Ezra Klein, editor-in-chief of the news site, critiques political journalism with a crowd of UW-Madison students.

Vox's Ezra Klein defines core problems in American political media

A filled-to-the-brim Shannon Hall in Memorial Union bustled with UW-Madison students and community members waiting to see the blogger, columnist and accidental entrepreneur who journalism professor Michael Wagner described as “nerd-chic.”

The Wisconsin Union Directorate welcomed Ezra Klein, editor-in-chief of the news website, as part of its Distinguished Lecture Series Monday to explore American politics and its downfalls.

Klein opened his discussion by explaining that one core problem in politics is the way it is portrayed in the media.

“Washington is terrible because we do a shitty job telling you why Washington is terrible,” Klein said.

Journalists often blame polarization for America’s broken system of government, without fully explaining what it means, Klein said. He added polarization is the most important and also most poorly understood concept in politics.

“We talk about polarization, and we tend to mean bitter argument. We tend to mean extreme disagreement,” Klein said. “Polarization is a very simple measure of how far the two political parties are from each other. It is not a measure of the danger of disagreement.”

Klein pointed to the era between 1935 and 1975, when polarization was its lowest, but many political issues persisted.
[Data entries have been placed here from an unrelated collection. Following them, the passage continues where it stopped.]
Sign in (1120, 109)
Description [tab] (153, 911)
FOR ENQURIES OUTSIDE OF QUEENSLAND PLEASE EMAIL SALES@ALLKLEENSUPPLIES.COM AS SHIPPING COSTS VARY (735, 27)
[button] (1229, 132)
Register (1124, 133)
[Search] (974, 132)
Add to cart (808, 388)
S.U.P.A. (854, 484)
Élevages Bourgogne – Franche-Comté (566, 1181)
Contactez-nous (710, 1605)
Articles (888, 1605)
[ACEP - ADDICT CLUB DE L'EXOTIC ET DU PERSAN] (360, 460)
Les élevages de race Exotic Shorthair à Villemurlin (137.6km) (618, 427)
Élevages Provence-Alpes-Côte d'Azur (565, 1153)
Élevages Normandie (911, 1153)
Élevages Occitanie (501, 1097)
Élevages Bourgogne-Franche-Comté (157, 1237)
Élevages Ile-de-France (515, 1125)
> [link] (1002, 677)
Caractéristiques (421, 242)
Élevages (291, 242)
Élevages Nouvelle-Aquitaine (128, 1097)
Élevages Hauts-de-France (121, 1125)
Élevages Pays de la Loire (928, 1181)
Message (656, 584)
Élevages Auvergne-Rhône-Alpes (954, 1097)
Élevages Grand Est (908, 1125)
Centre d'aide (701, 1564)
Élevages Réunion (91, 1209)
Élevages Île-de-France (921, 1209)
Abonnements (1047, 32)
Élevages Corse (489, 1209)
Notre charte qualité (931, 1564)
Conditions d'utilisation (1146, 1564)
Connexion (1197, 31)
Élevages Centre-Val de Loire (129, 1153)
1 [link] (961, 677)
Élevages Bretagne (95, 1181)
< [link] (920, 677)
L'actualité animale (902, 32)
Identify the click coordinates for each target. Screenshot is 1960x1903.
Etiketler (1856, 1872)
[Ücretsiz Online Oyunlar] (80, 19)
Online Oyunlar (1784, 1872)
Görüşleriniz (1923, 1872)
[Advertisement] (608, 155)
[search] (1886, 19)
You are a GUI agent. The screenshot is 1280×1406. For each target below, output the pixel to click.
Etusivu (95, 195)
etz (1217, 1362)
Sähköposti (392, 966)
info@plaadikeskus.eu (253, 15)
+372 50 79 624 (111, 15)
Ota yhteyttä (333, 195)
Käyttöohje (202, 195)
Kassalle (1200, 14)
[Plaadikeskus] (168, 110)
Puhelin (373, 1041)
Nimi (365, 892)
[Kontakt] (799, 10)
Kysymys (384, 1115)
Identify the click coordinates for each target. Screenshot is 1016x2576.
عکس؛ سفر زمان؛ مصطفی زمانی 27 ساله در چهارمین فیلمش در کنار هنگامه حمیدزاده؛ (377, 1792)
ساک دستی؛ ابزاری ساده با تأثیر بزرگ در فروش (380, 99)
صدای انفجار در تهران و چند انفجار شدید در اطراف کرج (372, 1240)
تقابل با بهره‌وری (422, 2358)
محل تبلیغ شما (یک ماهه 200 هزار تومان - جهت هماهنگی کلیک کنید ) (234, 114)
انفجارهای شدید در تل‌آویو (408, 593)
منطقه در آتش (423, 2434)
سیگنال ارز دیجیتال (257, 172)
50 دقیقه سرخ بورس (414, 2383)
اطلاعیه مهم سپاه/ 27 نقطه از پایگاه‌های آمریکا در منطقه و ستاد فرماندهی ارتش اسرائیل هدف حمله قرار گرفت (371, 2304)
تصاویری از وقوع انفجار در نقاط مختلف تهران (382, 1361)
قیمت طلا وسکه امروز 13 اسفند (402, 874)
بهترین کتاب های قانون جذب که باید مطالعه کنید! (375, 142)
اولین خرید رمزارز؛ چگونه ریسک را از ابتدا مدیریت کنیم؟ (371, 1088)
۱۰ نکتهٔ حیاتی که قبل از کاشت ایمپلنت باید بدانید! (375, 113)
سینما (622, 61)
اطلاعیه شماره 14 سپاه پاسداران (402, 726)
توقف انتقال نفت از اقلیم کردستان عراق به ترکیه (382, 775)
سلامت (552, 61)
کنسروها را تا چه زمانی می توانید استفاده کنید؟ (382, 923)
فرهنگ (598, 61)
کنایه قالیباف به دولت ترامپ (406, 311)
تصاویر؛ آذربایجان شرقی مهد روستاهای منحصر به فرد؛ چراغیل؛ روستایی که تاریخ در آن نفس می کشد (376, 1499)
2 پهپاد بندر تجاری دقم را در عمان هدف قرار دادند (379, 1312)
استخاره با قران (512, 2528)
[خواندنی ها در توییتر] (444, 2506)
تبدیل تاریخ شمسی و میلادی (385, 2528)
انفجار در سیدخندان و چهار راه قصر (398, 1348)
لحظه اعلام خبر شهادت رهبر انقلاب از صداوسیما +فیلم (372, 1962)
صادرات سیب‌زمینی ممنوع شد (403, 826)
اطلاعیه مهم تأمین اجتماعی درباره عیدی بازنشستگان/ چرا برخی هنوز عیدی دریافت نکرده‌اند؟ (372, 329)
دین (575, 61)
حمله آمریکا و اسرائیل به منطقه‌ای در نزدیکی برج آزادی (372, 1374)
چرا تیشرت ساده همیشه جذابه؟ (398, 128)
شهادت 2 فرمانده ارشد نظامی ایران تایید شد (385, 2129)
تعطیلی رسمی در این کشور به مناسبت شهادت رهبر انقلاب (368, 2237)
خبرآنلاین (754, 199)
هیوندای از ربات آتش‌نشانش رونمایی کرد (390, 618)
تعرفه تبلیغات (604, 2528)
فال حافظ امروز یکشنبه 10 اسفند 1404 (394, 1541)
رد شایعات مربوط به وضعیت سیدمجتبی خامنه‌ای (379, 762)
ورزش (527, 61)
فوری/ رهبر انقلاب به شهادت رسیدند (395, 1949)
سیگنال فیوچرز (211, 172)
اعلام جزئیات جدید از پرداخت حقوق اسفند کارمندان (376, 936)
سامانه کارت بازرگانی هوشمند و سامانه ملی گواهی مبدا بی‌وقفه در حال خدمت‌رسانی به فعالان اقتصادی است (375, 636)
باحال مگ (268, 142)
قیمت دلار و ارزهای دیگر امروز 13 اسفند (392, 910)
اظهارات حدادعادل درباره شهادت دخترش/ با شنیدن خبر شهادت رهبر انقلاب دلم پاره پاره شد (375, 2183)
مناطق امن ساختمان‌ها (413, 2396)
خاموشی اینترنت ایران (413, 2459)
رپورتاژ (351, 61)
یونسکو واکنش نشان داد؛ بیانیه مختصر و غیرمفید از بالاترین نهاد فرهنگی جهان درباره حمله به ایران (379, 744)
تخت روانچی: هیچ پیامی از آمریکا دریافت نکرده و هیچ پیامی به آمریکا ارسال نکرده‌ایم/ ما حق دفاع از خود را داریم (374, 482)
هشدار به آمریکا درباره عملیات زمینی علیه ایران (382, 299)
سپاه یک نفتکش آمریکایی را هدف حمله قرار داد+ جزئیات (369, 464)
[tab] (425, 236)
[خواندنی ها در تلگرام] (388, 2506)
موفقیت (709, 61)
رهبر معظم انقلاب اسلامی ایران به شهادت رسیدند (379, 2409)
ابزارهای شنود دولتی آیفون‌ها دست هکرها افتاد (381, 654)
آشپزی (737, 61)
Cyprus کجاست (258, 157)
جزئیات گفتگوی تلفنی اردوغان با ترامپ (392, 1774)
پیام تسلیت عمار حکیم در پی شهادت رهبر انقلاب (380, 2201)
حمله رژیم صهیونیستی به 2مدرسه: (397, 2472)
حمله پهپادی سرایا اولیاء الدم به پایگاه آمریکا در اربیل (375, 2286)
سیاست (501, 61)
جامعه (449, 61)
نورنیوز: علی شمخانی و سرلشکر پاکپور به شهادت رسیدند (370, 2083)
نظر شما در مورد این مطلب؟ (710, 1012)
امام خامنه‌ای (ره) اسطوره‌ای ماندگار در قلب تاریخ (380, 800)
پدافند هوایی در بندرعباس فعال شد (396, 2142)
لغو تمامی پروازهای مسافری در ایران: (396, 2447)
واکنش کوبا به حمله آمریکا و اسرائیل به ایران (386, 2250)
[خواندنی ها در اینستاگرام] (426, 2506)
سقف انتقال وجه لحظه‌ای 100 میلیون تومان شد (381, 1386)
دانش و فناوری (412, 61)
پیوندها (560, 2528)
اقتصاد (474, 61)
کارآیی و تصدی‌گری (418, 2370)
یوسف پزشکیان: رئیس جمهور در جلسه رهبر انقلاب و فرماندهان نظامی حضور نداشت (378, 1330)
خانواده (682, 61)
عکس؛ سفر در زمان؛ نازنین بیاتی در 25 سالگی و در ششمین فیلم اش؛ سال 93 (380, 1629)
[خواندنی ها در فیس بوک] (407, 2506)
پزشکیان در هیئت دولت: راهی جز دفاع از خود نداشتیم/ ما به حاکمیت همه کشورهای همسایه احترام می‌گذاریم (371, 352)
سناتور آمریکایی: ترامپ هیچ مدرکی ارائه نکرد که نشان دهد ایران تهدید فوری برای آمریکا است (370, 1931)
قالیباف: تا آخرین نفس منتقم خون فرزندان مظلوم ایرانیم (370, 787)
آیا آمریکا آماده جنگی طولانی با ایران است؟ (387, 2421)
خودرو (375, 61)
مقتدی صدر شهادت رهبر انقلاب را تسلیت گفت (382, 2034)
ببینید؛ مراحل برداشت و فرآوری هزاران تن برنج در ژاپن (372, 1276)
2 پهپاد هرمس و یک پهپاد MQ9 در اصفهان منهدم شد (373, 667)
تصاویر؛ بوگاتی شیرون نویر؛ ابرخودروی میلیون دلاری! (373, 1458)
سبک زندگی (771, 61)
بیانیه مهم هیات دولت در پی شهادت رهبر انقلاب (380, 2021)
He added that widespread racism largely led to this agreement between parties.

“I would far prefer a political system where parties are polarized, than where they are united in permitting segregation,” Klein said. “When those issues seceded, polarization slowly but surely came back.”

Although he was not always a hard worker, Klein said finding something he’s passionate about has helped to motivate him.

“The reason I’m into it is that in this moment doing this thing, it is in some weird way easier for me to work hard on it than not,” Klein said. “I just find it really interesting and compelling.”

UW-Madison graduate student Nicole Rudisill said Klein’s talk inspired her to try new things, no matter how she fears they might turn out.

“Even if you’re not sure if it’s the right thing, if something feels worth doing, you should do it,” Rudisill said.